Главный вход отделён от бульвара переносными ограждениями. За ними стояла кучка митингующих, над которыми вились несколько бес-пилотов: жандармские и журналистские. Митингующие держали флаги Фронды на длинных рукоятках, стараясь задеть ими бес-пилоты.
Когда меня вывели из пежо, вялая толпа ожила. Взметнулись транспаранты «Свободу НФР», «Будущее Ру́сси – это Республика», и «Долой самодержавие».
Некоторые плакаты требовали немедленно освободить из-под стражи некоего Владислава Адзинбу.
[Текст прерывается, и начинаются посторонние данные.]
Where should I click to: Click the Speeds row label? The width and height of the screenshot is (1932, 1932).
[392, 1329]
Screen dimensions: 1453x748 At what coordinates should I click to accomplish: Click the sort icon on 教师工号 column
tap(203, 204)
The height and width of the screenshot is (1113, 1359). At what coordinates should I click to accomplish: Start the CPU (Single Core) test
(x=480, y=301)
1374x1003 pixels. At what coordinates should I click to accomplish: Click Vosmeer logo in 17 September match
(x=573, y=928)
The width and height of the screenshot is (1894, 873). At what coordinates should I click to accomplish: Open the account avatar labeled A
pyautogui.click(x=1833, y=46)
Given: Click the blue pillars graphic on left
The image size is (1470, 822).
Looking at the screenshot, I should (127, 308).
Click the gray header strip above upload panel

Согласно имперской прессе, его задержали за мошенничество с акциями железнорудной компании «Шахты Сальти», а либеральская пресса утверждала, что его арестовали за политическую поддержку реформ.
Раньше я не разбирался в политике, не разбираюсь и сейчас. Но после того как Марин Лебэн заморочила мне голову сказками о Фронде, я решил, что надо хотя бы иногда читать газеты.
Пока мы поднимались по бесконечным ступенькам, нас сопровождали выкрики:
– Долой канцеляризм!
– Слово канцеляритов мёртвое. Слово Фронды – живое!
– Требуем реабилитации героев Фронды.